Stored entries
::::

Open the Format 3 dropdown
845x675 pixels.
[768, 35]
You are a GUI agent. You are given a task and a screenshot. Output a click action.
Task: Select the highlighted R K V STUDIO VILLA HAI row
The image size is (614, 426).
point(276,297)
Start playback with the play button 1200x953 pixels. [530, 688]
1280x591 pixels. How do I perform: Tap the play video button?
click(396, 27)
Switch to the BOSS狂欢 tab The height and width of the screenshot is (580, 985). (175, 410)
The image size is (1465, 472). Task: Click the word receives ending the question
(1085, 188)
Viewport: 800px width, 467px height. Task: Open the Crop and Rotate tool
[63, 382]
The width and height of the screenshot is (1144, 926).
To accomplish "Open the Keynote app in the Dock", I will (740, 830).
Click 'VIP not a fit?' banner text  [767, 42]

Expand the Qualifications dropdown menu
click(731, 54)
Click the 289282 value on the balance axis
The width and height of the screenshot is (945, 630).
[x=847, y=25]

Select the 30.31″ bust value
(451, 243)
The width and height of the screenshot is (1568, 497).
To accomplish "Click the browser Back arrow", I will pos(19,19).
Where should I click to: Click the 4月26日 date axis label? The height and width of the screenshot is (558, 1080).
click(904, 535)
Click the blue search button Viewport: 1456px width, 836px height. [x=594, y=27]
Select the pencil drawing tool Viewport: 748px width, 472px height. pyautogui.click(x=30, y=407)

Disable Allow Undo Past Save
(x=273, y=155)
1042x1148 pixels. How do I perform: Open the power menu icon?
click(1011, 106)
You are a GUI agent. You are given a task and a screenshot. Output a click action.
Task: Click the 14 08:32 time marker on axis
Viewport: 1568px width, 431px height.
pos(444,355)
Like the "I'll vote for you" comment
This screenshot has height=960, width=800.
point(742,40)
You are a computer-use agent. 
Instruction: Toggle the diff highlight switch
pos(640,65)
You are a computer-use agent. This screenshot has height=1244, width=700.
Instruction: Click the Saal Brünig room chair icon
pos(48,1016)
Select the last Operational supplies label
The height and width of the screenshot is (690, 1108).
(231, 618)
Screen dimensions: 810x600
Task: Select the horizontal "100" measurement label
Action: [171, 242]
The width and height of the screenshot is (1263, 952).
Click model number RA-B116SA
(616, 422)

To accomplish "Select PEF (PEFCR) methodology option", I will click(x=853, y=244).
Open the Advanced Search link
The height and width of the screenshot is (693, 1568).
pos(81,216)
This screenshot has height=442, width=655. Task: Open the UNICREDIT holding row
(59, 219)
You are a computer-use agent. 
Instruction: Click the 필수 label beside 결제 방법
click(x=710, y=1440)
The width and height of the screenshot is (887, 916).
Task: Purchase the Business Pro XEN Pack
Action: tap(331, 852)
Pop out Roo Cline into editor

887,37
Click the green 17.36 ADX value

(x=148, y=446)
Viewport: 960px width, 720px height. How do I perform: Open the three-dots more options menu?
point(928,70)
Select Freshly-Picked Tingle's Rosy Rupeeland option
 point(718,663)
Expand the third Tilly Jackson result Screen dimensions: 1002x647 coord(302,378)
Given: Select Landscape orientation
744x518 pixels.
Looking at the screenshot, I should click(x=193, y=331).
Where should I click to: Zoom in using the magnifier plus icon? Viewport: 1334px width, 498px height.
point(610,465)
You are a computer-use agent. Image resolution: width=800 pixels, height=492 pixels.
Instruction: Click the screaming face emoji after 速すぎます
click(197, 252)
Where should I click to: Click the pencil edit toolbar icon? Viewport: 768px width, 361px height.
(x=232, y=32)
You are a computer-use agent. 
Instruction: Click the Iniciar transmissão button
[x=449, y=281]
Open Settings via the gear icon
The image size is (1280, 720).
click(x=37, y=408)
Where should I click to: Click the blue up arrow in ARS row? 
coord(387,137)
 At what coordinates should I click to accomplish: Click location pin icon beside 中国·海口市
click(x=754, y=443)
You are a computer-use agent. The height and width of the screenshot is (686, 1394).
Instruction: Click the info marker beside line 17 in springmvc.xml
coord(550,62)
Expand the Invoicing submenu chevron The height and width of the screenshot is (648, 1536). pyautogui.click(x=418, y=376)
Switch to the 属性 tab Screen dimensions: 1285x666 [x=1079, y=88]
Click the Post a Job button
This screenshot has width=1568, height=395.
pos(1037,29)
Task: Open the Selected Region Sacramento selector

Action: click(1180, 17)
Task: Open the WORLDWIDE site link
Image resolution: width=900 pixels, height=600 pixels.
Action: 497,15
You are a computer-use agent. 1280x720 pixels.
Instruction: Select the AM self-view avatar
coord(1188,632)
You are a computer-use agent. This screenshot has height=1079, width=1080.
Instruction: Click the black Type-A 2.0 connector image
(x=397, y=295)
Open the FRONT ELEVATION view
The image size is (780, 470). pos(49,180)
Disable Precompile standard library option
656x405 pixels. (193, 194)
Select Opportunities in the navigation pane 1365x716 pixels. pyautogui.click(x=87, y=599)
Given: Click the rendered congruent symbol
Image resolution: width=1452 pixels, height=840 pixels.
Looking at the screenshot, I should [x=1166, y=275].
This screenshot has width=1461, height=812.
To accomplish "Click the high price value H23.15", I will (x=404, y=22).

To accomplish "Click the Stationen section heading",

::::

▶ **The problem**
Report, from the entries above, each line where "pyautogui" is found.

▶ **Exercise response**
Select the pencil drawing tool Viewport: 748px width, 472px height. pyautogui.click(x=30, y=407)
Expand the Invoicing submenu chevron The height and width of the screenshot is (648, 1536). pyautogui.click(x=418, y=376)
Select Opportunities in the navigation pane 1365x716 pixels. pyautogui.click(x=87, y=599)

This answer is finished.